In that vein, the Assembly today took up four draft resolutions on assistance to the Palestinian people, the drought and famine in the Horn of Africa, the safety and security of United Nations personnel and the protection of humanitarian personnel, and strengthening the coordination of humanitarian and disaster relief assistance. However, it postponed action on those texts.
Many delegates expressed support for those texts, in particular their condemnation of targeted attacks against humanitarian workers and their emphasis on the State as the primary entity responsible for mitigating humanitarian disasters. The representative of Argentina, speaking on behalf of the “Group of 77” developing countries and China, underscored the lead responsibility of concerned States to initiate, organize and implement humanitarian assistance within their respective territories.
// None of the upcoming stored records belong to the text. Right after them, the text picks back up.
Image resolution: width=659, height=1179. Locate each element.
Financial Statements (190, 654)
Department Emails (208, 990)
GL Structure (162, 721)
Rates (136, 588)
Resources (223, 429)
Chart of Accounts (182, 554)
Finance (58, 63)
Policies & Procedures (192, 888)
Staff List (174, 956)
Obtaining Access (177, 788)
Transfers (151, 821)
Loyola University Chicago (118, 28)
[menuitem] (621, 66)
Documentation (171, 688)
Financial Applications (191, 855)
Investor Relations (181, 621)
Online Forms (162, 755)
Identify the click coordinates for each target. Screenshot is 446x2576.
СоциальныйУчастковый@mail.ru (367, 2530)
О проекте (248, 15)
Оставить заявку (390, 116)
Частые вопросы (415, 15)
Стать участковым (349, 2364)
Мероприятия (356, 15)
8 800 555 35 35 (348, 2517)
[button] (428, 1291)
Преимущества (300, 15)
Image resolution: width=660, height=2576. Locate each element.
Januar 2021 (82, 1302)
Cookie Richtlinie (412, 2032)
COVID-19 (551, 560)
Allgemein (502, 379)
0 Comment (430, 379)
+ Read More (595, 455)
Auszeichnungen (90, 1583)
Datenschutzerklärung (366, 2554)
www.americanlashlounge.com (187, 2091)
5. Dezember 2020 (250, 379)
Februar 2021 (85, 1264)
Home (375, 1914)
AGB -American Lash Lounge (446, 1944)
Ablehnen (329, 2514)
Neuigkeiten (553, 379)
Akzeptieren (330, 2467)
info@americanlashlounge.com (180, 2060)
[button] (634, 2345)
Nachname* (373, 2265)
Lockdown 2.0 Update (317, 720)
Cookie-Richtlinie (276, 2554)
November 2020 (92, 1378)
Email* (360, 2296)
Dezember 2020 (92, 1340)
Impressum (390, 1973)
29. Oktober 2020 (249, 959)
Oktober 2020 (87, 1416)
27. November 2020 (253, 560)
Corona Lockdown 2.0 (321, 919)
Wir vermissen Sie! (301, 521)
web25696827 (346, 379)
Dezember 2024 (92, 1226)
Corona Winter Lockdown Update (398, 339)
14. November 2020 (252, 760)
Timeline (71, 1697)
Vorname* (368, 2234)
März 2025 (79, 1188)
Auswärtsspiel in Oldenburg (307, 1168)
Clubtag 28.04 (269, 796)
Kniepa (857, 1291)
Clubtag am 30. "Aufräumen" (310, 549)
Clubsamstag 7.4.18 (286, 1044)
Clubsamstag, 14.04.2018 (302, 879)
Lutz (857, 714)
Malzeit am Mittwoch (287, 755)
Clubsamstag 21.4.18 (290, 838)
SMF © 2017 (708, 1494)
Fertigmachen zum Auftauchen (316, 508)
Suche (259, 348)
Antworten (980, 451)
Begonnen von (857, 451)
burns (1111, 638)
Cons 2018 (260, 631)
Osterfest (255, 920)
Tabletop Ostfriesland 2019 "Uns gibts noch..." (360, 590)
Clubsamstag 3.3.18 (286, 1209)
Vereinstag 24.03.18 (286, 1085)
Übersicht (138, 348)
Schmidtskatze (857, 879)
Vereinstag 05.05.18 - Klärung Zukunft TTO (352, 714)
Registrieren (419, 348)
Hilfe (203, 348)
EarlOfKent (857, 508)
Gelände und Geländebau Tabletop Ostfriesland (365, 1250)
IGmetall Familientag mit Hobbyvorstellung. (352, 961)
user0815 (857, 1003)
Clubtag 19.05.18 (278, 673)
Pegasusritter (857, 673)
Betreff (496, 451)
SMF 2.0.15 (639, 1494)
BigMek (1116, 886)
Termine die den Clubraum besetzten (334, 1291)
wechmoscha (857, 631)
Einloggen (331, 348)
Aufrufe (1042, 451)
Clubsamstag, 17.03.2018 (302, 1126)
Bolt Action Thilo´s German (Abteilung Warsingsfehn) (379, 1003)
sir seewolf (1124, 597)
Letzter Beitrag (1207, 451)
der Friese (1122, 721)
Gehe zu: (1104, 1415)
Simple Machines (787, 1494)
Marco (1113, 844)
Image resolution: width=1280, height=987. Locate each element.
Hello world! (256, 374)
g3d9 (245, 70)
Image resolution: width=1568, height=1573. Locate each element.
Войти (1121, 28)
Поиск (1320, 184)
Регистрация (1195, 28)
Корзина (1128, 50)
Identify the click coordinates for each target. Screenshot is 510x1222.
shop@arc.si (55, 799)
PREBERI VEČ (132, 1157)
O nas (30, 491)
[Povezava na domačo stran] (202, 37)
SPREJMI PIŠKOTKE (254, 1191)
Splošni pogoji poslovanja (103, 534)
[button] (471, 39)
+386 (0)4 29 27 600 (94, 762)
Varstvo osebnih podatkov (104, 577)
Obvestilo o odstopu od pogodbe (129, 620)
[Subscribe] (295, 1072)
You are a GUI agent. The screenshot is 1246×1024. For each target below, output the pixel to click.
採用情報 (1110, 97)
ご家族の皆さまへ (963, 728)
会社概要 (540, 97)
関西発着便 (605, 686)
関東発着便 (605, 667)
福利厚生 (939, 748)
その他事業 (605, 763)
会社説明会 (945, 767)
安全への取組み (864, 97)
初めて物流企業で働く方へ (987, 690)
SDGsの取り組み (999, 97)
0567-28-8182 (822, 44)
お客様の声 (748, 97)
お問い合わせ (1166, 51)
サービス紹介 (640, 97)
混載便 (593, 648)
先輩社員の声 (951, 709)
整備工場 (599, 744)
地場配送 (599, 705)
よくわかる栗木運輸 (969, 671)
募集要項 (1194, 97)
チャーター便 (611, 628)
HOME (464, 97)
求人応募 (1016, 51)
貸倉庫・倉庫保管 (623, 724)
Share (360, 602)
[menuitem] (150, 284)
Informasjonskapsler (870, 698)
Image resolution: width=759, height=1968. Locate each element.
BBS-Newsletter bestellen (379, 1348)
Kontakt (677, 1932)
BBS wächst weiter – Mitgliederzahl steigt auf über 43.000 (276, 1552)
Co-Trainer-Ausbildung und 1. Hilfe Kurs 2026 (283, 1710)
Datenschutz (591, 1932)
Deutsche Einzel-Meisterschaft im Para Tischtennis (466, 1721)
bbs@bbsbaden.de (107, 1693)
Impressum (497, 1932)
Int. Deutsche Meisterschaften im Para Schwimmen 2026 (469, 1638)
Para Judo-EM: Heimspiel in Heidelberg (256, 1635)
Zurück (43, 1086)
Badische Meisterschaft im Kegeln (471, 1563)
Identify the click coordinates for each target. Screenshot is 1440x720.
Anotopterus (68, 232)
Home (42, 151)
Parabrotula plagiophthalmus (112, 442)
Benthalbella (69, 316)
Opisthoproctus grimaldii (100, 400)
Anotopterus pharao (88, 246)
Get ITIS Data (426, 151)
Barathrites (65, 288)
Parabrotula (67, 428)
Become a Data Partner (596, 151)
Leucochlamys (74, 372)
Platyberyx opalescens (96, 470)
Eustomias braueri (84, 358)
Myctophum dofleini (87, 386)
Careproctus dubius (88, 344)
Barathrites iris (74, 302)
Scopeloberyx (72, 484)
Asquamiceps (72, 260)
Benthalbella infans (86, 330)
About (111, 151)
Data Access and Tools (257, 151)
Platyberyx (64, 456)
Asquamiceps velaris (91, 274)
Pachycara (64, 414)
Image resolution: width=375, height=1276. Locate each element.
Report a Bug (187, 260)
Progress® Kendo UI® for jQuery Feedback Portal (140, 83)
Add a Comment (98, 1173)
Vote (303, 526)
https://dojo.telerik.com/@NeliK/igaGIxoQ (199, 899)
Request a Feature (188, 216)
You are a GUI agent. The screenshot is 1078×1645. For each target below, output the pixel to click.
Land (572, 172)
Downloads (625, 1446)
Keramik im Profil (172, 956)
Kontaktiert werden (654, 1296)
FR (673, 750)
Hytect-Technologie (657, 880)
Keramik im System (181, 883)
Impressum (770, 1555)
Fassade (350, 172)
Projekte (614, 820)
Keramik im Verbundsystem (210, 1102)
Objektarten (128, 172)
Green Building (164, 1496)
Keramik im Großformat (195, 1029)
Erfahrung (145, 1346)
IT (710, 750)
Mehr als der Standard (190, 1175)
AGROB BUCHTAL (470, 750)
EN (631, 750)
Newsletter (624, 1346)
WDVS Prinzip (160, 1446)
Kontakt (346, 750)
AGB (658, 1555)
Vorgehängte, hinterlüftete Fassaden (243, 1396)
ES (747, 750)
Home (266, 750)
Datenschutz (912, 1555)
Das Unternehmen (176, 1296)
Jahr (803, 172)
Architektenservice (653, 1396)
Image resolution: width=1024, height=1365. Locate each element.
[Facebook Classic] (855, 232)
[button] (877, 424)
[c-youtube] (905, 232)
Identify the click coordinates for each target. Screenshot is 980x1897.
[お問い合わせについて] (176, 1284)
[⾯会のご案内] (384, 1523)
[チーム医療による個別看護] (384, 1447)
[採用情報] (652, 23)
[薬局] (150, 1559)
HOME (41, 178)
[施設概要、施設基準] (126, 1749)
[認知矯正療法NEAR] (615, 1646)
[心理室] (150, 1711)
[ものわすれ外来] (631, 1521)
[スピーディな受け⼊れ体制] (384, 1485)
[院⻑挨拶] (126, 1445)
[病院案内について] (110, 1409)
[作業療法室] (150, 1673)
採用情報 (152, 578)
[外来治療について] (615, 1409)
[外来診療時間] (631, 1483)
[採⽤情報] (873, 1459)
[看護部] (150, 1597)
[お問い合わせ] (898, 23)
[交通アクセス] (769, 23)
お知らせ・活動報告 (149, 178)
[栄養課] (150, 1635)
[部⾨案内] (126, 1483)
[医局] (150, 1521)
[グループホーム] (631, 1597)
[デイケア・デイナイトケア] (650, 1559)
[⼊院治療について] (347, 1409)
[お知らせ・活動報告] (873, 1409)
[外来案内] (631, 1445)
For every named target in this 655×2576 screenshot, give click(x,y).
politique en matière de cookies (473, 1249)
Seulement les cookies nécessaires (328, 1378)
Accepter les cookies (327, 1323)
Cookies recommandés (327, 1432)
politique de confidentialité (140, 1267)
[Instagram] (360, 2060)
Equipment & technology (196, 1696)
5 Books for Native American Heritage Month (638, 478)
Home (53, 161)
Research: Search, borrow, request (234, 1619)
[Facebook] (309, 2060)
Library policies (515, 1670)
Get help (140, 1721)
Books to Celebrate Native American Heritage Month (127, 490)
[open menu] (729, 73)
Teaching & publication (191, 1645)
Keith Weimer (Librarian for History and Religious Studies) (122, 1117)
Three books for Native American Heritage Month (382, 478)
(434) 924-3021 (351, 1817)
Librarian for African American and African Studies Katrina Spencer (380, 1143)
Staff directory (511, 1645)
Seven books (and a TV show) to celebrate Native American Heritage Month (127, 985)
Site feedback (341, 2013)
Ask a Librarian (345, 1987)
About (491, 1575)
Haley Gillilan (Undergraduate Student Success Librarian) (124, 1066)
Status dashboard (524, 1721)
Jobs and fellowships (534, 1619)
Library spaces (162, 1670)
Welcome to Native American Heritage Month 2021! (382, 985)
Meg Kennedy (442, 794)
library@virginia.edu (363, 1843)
Pakistan’s representative agreed, describing his country’s recent experience of devastating flooding, emphasizing the crucial importance of tapping alternate means of assistance, such as the procurement of local material resources. He also agreed with other delegates on the importance of building the capacity of countries most likely to be affected by humanitarian emergencies, in particular through the transfer of technology and expertise.